Então não, não é luxo por luxo. É adaptação. É sobrevivência com dignidade. É tentar equilibrar as conquistas com a sanidade. E reconhecer isso ajuda a diminuir a culpa: porque não estamos simplesmente "gastando". Estamos cuidando — de nós, do nosso lar, da nossa saúde.
O medo de perder e o fantasma da escassez
E se tudo isso for passageiro? E se o sucesso for frágil? E se um erro financeiro, uma crise, um imprevisto nos fizer voltar para aquele lugar onde o dinheiro era contado e o medo, constante?
Esse é o medo de perder. A sensação de que a qualquer momento tudo pode ruir, e que não estamos autorizados a relaxar. É o trauma coletivo de quem veio da escassez e, mesmo vivendo a abundância, ainda pensa com a lógica da falta.
Por isso, muitos de nós planejamos a casa com o mesmo cuidado com que nossos pais pagavam o carnê: com medo de errar, de dever, de sonhar alto demais. Mas no fundo, o que está por trás disso é uma tentativa de proteger aquilo que conquistamos, de honrar a história de quem veio antes sem deixar de construir a nossa.
A nova narrativa: conforto também é herança
Contratar um arquiteto, investir em um bom projeto, criar um lar com alma, não é futilidade. É sobre permitir-se viver com qualidade, segurança e beleza. É sobre quebrar um ciclo que dizia que o certo era “se contentar”.

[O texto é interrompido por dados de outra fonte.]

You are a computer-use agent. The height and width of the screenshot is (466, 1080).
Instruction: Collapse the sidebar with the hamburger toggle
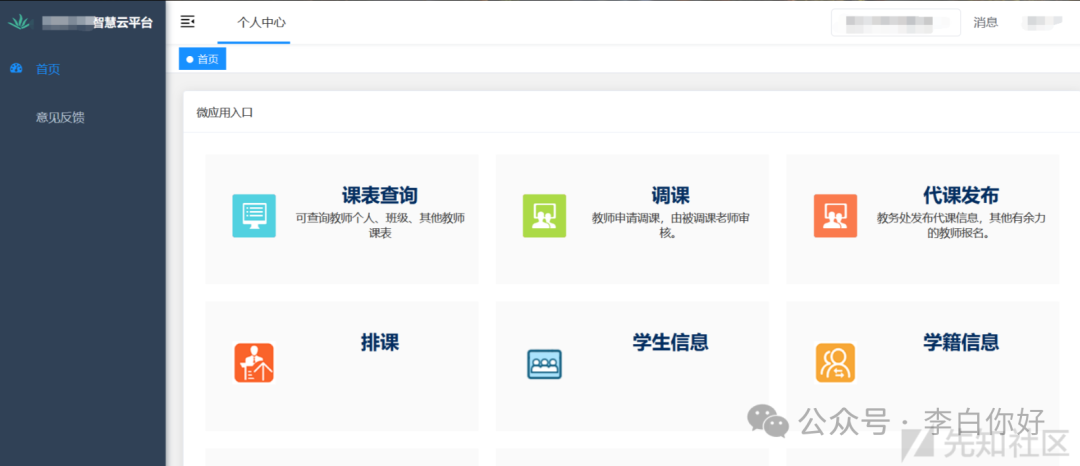(x=187, y=22)
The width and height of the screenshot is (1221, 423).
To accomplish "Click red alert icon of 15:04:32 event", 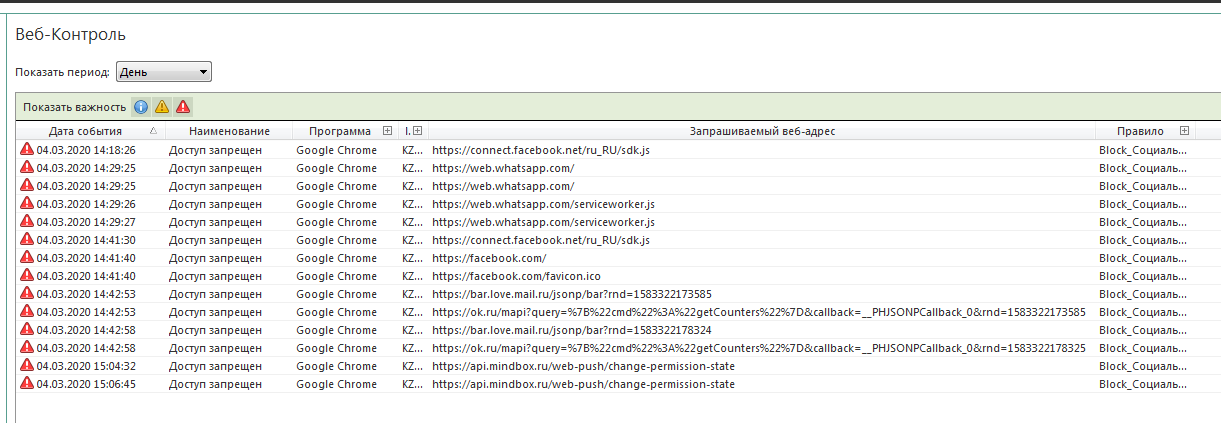I will (26, 366).
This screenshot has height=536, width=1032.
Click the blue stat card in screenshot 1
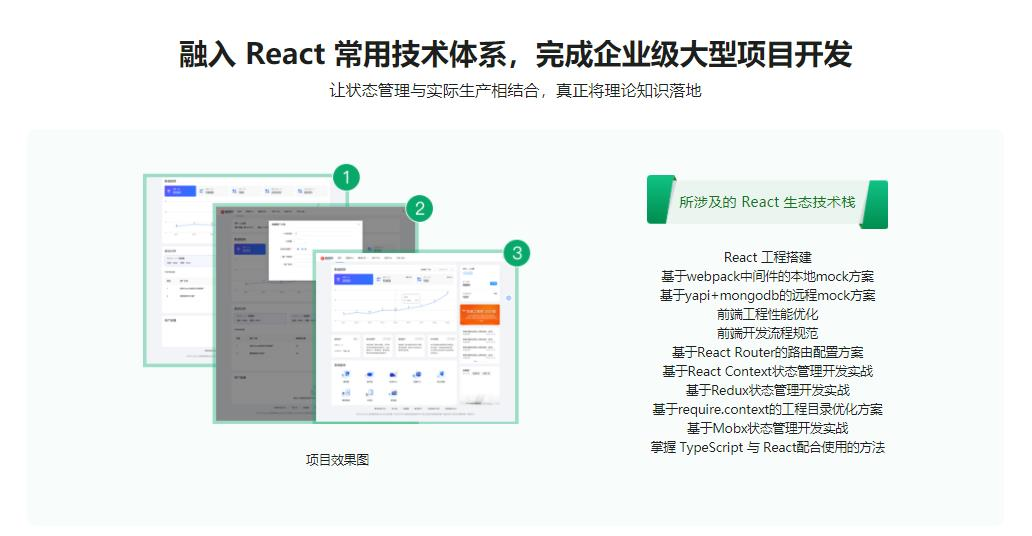[x=181, y=190]
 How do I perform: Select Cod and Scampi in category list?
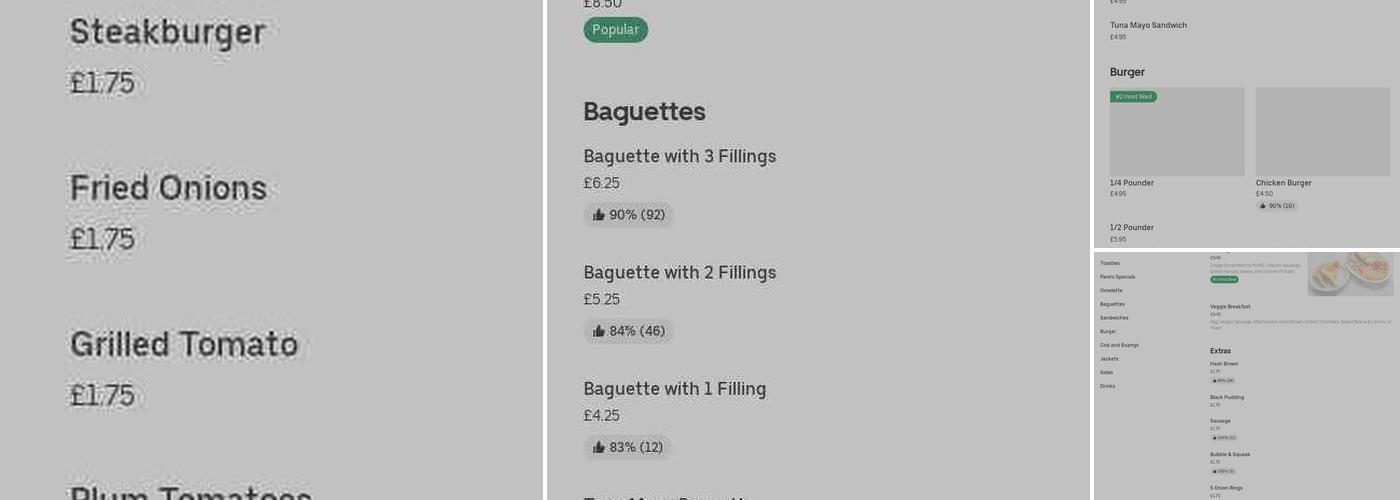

O conforto que buscamos hoje é também uma forma de reparação emocional. Um gesto simbólico que diz: “eu consegui, e agora posso viver melhor, com leveza”. E talvez o melhor presente que possamos dar aos nossos pais não seja repetir o esforço deles, mas mostrar que o sacrifício valeu a pena. Que a vida que eles sonharam para nós existe — e tem cor, luz, afeto e propósito.
Voz da Lírico
"Na Lírico, acreditamos que cada conquista merece ser vivida sem culpa. Projetar um lar é mais do que estética: é um ato de amor próprio e de respeito pela própria história. É entender que o “luxo” de morar bem é, na verdade, o direito de viver com dignidade, conforto e identidade. Porque transformar a casa em lar não é sobre ostentar. É sobre reconhecer o caminho percorrido e celebrar, com consciência e alma, o lugar que agora é seu."